Mr Munindia, who was speaking to Sunday Nation in an interview, said the government decided to start with construction of Nairobi-Nakuru-Mau Summit road to learn a few lessons before embarking on setting up of other toll highways.
He expressed optimism that they will get the best firm out of the three that have been shortlisted for the contract award.
The scope of the work, according to Mr Munindia, will include expansion of the said road into a four-lane dual carriage way from Rironi to Mau Summit.
The plan also involves the re-carpeting of Rironi-Mai Mahiu-Naivasha (Escarpment road).
The firm that will win the tender will also be expected to operate and maintain the recently constructed Nairobi Southern Bypass.
A qualified bidder will as well maintain the Gitaru-Rironi section, whose re-construction started last year under James Gichuru-Rironi Road Project.
“Ten contractors had placed their bids for this job. After thorough evaluation, the number has been reduced to three. We will soon award the best contractor for the job. He will be expected to build, maintain, manage and operate the highway and recover his money from motorists in the form of user fees,” he said.
When tolling was first mooted four years ago, it was proposed that motorists would be charged at the rate of Sh1.79 for pick-ups and matatus, and Sh1.20 per kilometre for passenger vehicles.
Large trucks were to part with Sh3.59 per kilometre, medium trucks Sh2.39 and buses Sh2.39 for the same distance.
Road tolls were initially introduced in Kenya in the late 1980s but were scrapped in the mid-1990s in favour of the Roads Maintenance Levy to eliminate rampant corruption at the stations.
Tolling has, however, faced many hurdles, including a demand that the government provides alternative freeways for those who are unable to pay, or those who do not want to use the new roads.
Other projects earmarked for tolling include the Nairobi-Mombasa highway, the Second Nyali Bridge that will connect Mombasa Island to the mainland.
The new projects are expected to cost Sh320 billion with maintenance leases running for between 10 and 30 years.
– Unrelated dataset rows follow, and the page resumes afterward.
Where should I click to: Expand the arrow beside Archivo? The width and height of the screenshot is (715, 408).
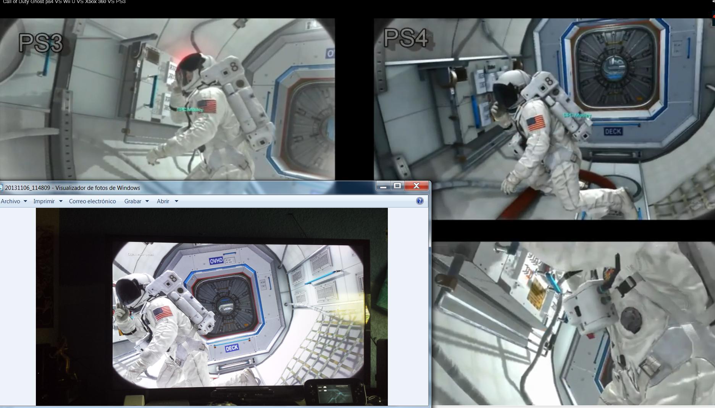[x=25, y=201]
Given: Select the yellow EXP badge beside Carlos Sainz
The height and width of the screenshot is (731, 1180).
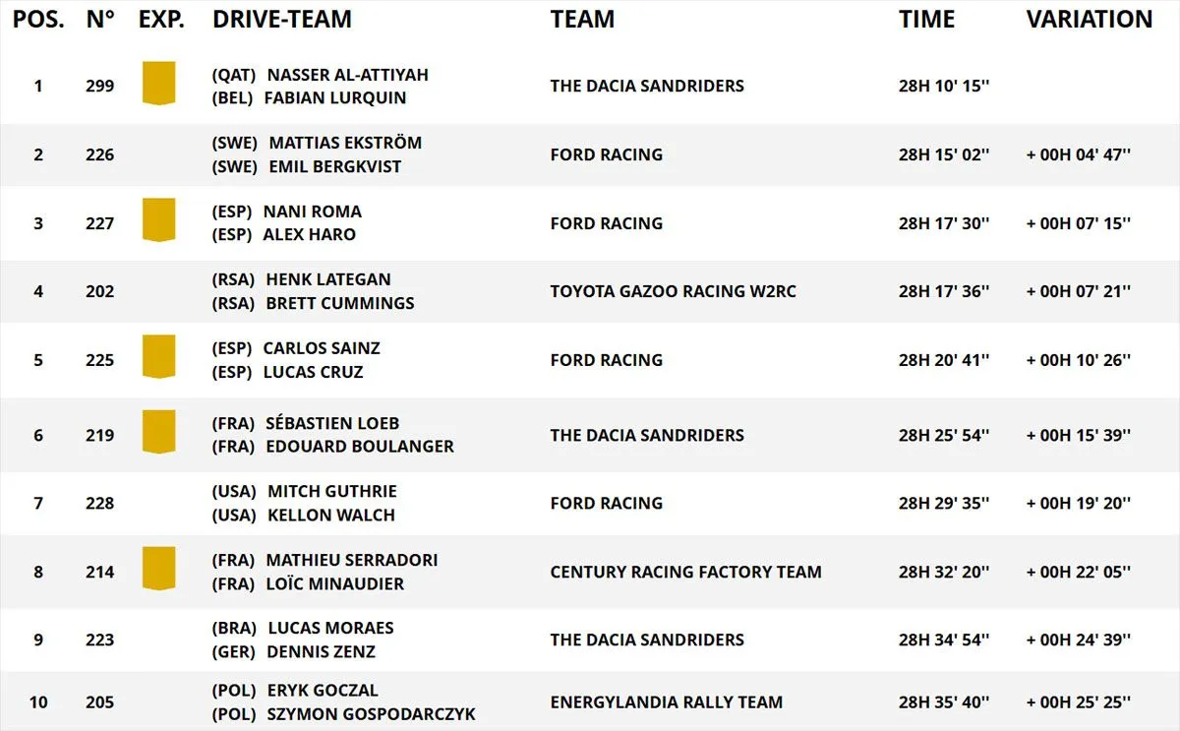Looking at the screenshot, I should click(x=158, y=357).
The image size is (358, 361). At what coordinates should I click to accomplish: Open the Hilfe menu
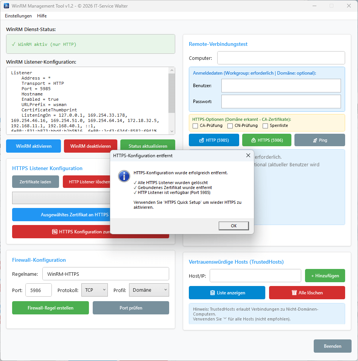pyautogui.click(x=42, y=16)
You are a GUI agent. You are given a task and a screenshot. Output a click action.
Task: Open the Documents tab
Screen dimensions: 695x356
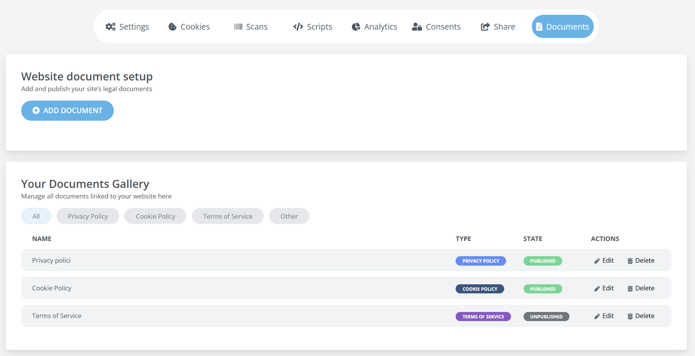click(x=563, y=27)
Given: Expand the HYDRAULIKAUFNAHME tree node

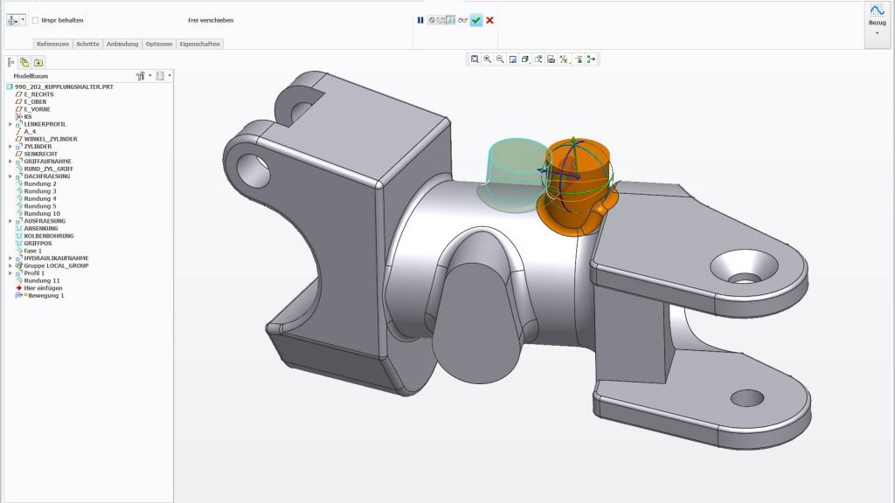Looking at the screenshot, I should (10, 258).

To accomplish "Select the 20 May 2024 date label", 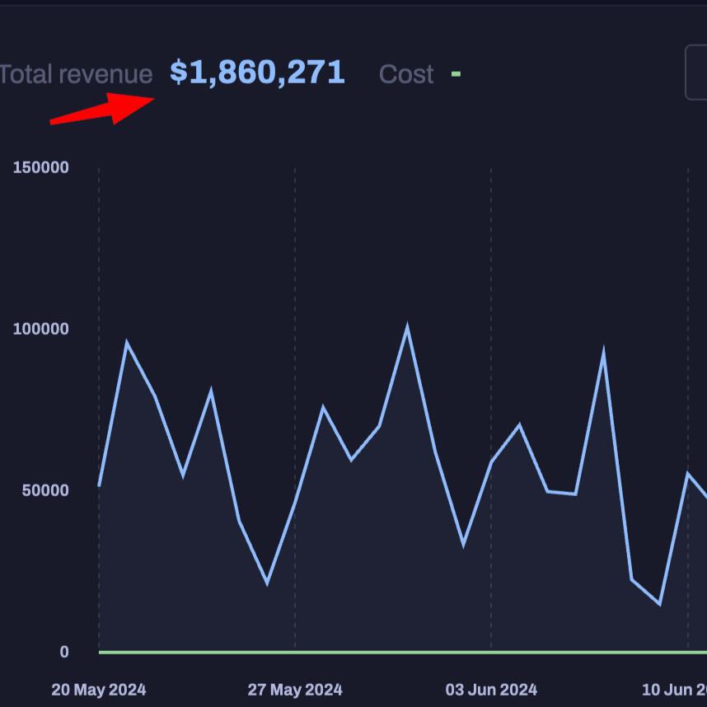I will pyautogui.click(x=98, y=690).
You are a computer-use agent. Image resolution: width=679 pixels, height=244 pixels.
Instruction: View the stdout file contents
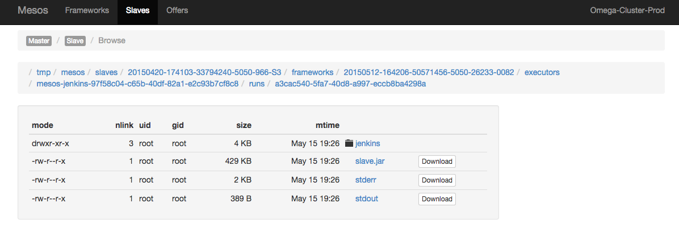coord(366,199)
The government has in the past said money collected through the Road Maintenance Levy has not been adequate to cater for repairs, hence the need to get additional revenues.
In 2016, Sh40 billion was collected through the levy, which is factored in the retail price of fuel. It currently stands at Sh18.
Human and consumer rights groups have criticised the road tolling plan saying since motorists pay normal taxes and the fuel levy, compelling them to part with a toll for road use would amount to the government engaging in multiple taxation.
Lack of introduction of toll-free alternatives for those who do not want to pay as is global practice has heightened opposition to the plan.
Tolling of roads has — in countries where it is in use — raised weighty human rights, equity and fairness issues that have been canvassed in courts of law, causing long delays in their execution.